Presidenza cruyffista e catalanista

di Giuseppe Ortu Serra

La rottura con il passato è chiara e netta. Le prime parole da presidente di Jan Laporta sono sintomatiche e illustrative di quella che sarà la sua presidenza. Una gestione illuminata che guarda al futuro con ben saldi i principi del passato. “La mia è una candidatura cruyffista e catalanista”. Ora potremo parlare di presidenza cruyffista e catalanista. Due parole che accendono gli animi dei culés.

Il Barça è stato di Johan Cruyff, e viceversa, sin da quando mise piede da giocatore a Barcelona. Venne in Catalunya e si prese il club, la squadra, la sua anima pessimista, conflittuale e perdente e la trasformò in una creatura vincente e scintillante che farà innamorare i puristi, gli esteti e gli intenditori di calcio per anni fino ai giorni nostri. L’olandese che diventò più catalano dei catalani. Il diamante olandese stregò subito Barcelona con le sue parole e le giocate, i goal, la sua conversione alla causa catalana. “Non giocherò mai per una squadra che ha tra i suoi tifosi un dittatore” disse quando si parlò di un interessamento dei blancos per il suo ingaggio.

La causa catalana è sempre stata una costola, forse la spina dorsale del FC Barcelona. Squadra e Catalunya; club e Barcelona; società civile e squadra sportiva. Due diverse anime della medesima cosa. Barcelona come la conosciamo oggi non potrebbe esistere senza la sua squadra; il Barça altrettanto senza la sua città, la sue regione (la Catalunya). Due cuori, due polmoni; che battono, si gonfiano e vivono in simbiosi. L’orgoglio catalano, il sentimento autonomista prima e indipendentista adesso. A Barcelona non si è mai giocato solo per la vittoria su un campo di calcio. Non si è mai andati allo stadio solo per vedere una partita di calcio. Altrove sì; in tutto il resto del mondo certamente. Ma non a Barcelona. Sopratutto sotto Primo de Rivera e Franco si è sempre giocato per battere il regime, la censura, l’autoritarismo che soffoca la voce, il grido, il respiro di libertà e democrazia. E la gente blaugrana, la gente di Barcelona, il popolo di Catalunya, ha sempre gremito le tribune dei vari campi da gioco della squadra per dire “noi siamo diversi da voi, siamo l’opposto di voi”. Battere il Madrid equivaleva battere per 90′ la repressione e innalzare la bandiera della libertà di pensiero e parola (cosa che in Spagna manca anche oggi se per quello, con il caso Hasél impietosamente qui a ricordarcelo) allo stesso modo in cui, negli Stati del sud degli Stati Uniti, si dice che il baseball è l’unico modo per un nero di agitare un bastone davanti a un bianco senza essere ucciso all’istante.

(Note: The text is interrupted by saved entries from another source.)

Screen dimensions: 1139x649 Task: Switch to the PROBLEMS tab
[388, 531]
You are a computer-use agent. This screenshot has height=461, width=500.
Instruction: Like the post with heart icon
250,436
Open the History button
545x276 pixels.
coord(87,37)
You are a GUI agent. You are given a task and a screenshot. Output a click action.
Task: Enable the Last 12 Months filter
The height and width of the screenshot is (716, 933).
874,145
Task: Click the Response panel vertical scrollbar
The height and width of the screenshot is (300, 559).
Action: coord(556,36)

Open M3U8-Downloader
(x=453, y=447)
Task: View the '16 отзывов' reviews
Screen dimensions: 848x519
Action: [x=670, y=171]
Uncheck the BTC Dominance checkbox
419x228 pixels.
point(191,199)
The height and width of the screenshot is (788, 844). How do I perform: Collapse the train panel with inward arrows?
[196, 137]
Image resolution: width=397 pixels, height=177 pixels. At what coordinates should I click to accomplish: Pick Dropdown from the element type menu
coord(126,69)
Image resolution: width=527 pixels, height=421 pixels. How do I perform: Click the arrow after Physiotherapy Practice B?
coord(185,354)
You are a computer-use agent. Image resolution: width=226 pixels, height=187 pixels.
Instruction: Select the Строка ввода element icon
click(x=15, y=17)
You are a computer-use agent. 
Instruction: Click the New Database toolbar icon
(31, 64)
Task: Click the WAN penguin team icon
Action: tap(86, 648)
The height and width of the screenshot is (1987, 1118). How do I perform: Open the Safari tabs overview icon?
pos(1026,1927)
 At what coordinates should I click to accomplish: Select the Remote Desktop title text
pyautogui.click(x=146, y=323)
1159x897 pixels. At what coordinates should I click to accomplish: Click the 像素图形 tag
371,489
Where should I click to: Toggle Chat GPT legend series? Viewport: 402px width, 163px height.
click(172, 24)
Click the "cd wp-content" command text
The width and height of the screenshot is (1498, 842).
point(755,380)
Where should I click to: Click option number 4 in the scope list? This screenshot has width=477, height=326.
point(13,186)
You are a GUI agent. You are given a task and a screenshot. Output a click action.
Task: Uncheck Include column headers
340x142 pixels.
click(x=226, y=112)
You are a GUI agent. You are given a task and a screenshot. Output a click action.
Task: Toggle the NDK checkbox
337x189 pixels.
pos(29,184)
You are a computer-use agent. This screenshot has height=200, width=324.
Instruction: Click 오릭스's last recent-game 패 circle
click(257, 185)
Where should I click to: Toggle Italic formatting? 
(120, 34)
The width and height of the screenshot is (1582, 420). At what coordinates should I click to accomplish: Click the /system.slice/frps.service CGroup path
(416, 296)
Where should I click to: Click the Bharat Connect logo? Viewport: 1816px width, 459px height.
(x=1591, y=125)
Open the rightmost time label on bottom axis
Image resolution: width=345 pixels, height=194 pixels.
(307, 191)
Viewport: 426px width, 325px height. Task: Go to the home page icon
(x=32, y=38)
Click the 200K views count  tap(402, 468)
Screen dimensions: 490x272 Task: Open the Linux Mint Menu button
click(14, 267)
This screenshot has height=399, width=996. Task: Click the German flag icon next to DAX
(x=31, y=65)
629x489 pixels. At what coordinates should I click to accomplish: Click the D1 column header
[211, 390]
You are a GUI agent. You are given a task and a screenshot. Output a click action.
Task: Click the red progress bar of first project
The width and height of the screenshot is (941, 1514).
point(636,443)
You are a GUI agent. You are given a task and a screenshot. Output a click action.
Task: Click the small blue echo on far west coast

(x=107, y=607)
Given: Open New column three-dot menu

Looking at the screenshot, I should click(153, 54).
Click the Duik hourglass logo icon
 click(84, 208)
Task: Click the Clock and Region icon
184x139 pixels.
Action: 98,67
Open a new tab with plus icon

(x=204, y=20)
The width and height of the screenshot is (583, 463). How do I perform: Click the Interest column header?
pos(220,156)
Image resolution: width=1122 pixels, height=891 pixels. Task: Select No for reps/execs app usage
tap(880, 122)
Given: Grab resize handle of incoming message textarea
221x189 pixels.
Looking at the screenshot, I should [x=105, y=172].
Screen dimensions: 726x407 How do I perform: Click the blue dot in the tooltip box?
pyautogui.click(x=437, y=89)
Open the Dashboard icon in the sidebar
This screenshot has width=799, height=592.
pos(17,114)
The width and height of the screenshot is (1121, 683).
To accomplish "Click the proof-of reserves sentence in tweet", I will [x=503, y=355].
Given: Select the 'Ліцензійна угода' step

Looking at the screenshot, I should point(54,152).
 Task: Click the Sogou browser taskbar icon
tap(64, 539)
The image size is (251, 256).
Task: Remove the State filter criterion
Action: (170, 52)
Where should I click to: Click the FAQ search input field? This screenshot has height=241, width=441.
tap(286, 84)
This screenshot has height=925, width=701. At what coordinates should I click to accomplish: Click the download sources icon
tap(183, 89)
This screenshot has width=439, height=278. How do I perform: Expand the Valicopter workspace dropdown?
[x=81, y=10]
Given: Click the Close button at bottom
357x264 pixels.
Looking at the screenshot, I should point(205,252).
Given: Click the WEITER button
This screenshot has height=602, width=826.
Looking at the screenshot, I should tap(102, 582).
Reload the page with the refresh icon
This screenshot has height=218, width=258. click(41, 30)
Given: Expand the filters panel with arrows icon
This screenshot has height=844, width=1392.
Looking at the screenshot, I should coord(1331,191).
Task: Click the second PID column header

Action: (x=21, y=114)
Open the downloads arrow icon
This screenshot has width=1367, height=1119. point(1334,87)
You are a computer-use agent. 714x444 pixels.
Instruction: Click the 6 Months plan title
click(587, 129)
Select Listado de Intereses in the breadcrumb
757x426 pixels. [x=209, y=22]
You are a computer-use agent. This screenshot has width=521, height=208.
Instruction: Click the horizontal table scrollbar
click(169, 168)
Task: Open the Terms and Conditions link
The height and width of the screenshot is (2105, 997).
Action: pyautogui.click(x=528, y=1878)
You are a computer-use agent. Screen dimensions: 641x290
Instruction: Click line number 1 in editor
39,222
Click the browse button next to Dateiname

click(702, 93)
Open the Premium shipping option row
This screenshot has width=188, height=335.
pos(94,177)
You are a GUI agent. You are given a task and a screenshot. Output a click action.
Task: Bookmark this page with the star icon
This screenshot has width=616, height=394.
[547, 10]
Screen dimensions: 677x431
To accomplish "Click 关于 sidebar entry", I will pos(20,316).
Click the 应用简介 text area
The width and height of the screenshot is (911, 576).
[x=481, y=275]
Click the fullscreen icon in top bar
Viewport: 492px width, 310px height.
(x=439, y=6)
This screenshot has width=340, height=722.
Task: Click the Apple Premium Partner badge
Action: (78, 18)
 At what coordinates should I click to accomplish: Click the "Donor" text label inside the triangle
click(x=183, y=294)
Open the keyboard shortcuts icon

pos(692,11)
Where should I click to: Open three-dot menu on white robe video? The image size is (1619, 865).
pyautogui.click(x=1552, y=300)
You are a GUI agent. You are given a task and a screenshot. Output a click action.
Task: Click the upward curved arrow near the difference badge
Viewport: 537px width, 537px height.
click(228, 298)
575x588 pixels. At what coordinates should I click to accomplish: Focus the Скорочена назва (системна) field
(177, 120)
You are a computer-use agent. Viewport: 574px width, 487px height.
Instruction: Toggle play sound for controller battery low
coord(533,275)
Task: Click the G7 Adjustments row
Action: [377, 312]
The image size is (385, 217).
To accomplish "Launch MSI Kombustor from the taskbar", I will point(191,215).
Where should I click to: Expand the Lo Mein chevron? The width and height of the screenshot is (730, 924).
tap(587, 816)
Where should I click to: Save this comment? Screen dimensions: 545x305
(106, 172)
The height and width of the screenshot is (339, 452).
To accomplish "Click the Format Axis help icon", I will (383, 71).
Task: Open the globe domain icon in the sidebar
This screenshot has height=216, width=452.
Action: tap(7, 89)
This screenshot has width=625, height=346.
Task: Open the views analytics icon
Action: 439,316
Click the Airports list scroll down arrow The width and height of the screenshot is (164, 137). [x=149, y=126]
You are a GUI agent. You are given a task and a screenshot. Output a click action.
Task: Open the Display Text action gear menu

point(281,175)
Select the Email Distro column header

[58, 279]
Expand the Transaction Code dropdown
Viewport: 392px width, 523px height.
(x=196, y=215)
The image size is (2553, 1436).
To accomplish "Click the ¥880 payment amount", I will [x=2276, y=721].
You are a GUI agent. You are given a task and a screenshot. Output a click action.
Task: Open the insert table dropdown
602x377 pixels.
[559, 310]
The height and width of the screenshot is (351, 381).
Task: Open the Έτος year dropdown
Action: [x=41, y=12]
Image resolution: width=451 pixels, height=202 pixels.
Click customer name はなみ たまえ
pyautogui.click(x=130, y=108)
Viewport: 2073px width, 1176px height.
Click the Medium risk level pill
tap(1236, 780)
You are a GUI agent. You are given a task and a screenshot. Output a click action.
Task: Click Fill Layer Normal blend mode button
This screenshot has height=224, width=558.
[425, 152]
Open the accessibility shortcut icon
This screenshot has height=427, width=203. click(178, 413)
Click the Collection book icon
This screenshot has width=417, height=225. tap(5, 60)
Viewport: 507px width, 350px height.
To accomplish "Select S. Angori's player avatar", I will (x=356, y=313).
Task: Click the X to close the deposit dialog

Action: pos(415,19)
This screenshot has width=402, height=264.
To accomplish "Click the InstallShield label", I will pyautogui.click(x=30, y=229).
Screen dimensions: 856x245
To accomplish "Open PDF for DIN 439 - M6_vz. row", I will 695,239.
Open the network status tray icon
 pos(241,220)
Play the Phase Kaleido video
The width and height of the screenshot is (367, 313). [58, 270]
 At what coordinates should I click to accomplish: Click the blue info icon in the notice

Tutto questo è venuto a mancare con le presidenze Rosell e Bartomeu. Quanto meno è stato annacquato come mai dovrebbe esser fatto con un ottimo Chateau Latour con dell’acqua. Il cruyffismo è sempre stato ostacolato da Rosell e Bartomeu, come pure lo stesso Johan. Polemiche a non finire sulla sua fondazione, ostacolata e ostracizzata dalle passate presidenze. La rottura tra Cruyff e il binomio Rosell – Bartomeu è stata totale. Il sentimento indipendentista confinato in soffitta dentro il vecchio baule dei giocattoli da bambino.

Adesso si cambia. Il primo messaggio visuale è lampante. La squadra Laporta è salita sul palco del vincitore, dopo la proclamazione, con la mascherina color arancione a ricordare la maglia dell’Olanda e il numero 14 stampato a un lato. Evidente citazione all’olandese volante con il numero 14. Nel discorso d’insediamento e di ringraziamento, quasi fossimo agli Oscar, non poteva mancare il ringraziamento al grande amico e mentore Johan. “Da lassù ci sta guardando e ci ha aiutato. E spero che continui a farlo”.

Il sostegno alla causa catalana è una nota peculiare del profilo di Jan Laporta. E la sua presidenza non si smentirà. Sarà certamente un’amministrazione in stile anti piolines, con tutto ciò che esso significa. Siamo convinti del fatto che la sua presidenza cercherà di contrastare fino in fondo ogni repressione che quel termine incamera. La difesa delle esteladas allo stadio sarà totale e senza tentennamenti, così come, siamo certi, la maglia della squadra, che non sarà più usata da Nike per dare sfogo alle fantasie più distorte e malate del suo reparto fashion e design. Non più creatori fatti di crack al tavolo da disegno per lavorare alle maglie del Barcelona, ma proposte serie e leali in linea con la dignità, l’importanza, il prestigio, la nobiltà di un club come il Football Club Barcelona.